Project Blueprint: DevOps EngineerReading time 9 minutes

Published: 08.05.2024

In our previous entries in the Project Blueprint series, we have taken a look at how a Team Lead and a QA professional view their responsibilities and work throughout a single project. Today I’d like to provide a view into the mind of a DevOps Architect / Engineer in a regular Zure software engineering project from sale to sundown.

Sales

It all starts at estimations. While not all DevOps personnel at Zure participate in sales efforts, most do provide assistance in estimating the amount of work required for a project. We often already know what type of solution we’re going to be building – albeit at a high level – but the lesser details are often unclear at this stage. Do we need to secure everything with networks? Is there some centralised firewall that all traffic must go through? What kind of security scanning is required to meet the customer’s CISO’s expectations?

To make things worse, these seemingly minor details tend to produce disproportionate amount of work when you add in the communication overhead of working out the specs with the customer / party operating the Azure hub and spoke models. Thankfully Zure has built tooling to somewhat accurately estimate that part in the offers, but even then it’s possible to miss the ballpark.

So what does the DevOps expert then need to focus on? I’d say most importantly how their own implementation speed and knowledge of the technology compares to the average Zure DevOps person. This allows one to make a reasonable guess on how long the implementation will take, and then scale it to the average. What helps here are our standardised ways of starting a project, so all of our DevOps personnel already have familiarity on what actions need to be taken to get our templates running and ready for modifications.

DevOpsEngineerEstimating — Engineer forgetting to 3x his original estimate before sending the offer. The image is AI-generated.

Project kick-off

DevOps work, however, is often very technical and focused on enabling others to do their work more efficiently.

A guiding principle for Zureans is to provide visible business relevant value to the customer immediately from the Project’s first sprint. This could mean for example a clickable prototype that the customer can play around in to help everyone form a better understanding of what exactly is the best way to implement a feature.

DevOps work, however, is often very technical and focused on enabling others to do their work more efficiently.

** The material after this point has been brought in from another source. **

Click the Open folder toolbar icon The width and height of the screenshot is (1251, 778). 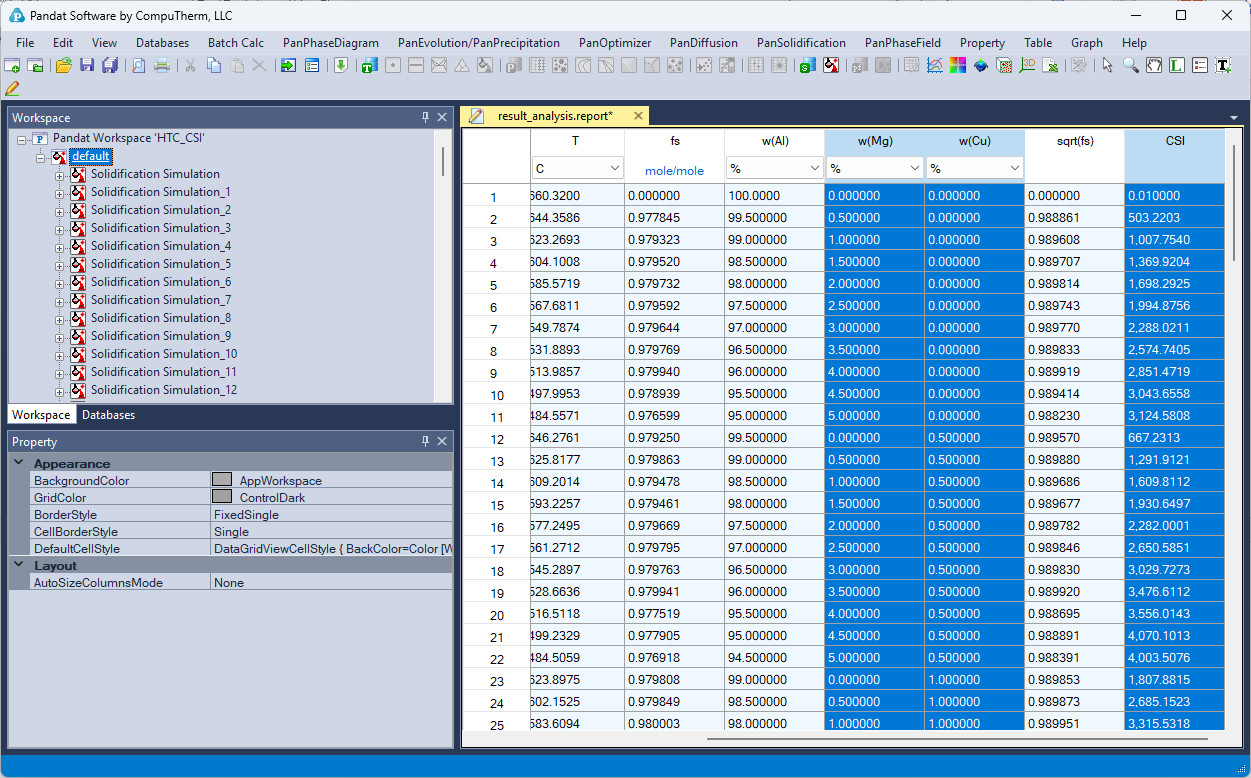pos(63,66)
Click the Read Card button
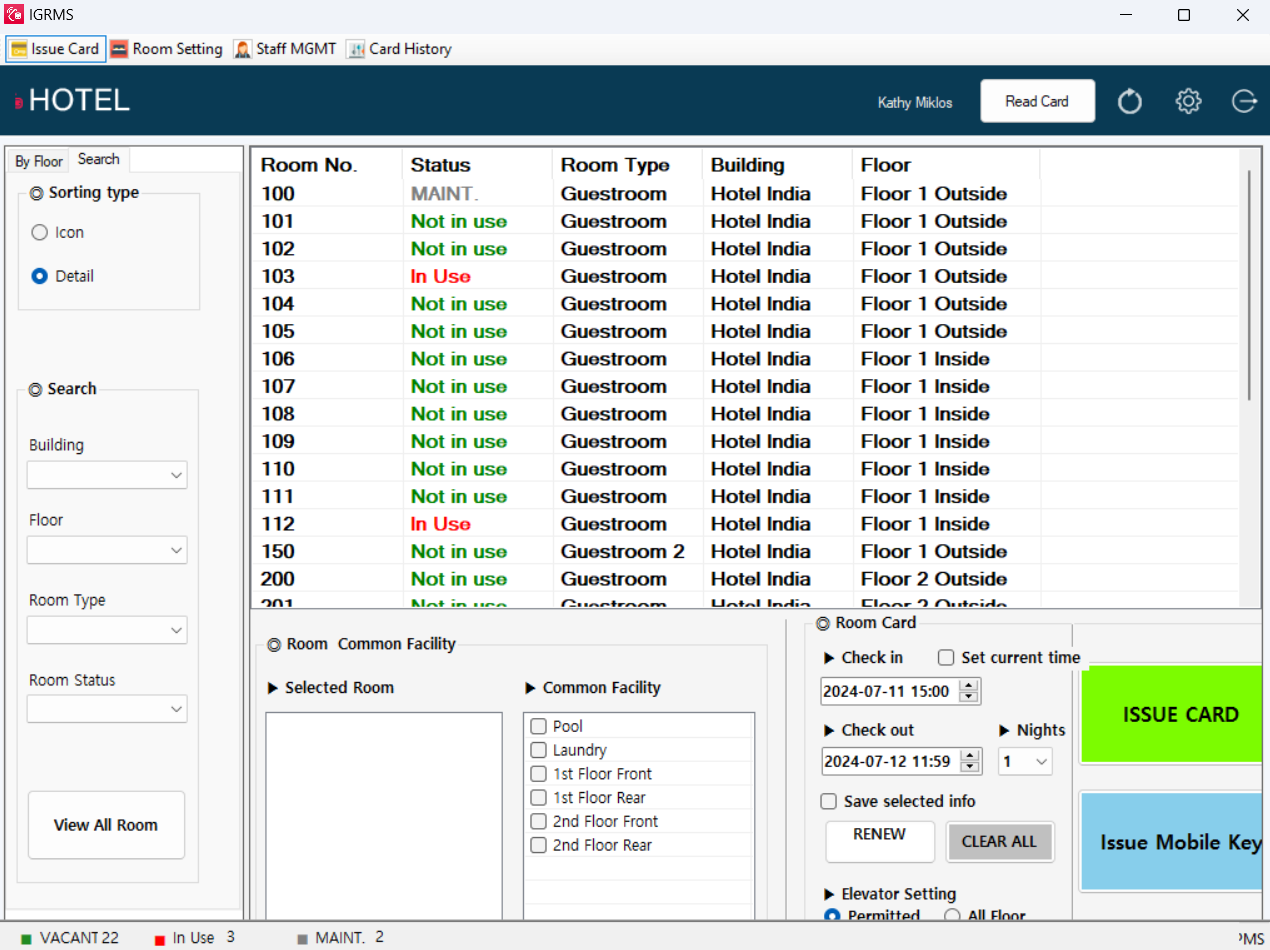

Thus, following the guideline requires looking at the definition of business value from a different perspective. While the end-users or customer stakeholders may not interact with DevOps outputs such as CI/CD pipelines, infrastructure automation, or code quality / security scanning tooling, these components are crucial in enhancing the agility and efficiency of the team. To align a DevOps Engineer’s early work with Zureans’ principle of delivering immediate value, the focus should shift towards prioritizing unblocking the team and afterwards showcasing how these technical enhancements enable showcasing our work from production-like environments, expedite development cycles, and ensure a quality implementation right from the start.

Thankfully, our standardized tooling for new projects makes us able to deliver a general purpose infrastructure setup complete with fully fledged CI/CD flows and guidelines blazingly fast, enabling the rest of the team to avoid (or, at the very least, postpone) using their time on things with lesser customer visibility.

Unfortunately there can be no “one size fits all” solution in software development, and everything is a tradeoff. The DevOps Engineer’s responsibility is to agree with the team and the customer on what infrastructure related tradeoffs we should be making, and mould our starting point infrastructure towards those goals.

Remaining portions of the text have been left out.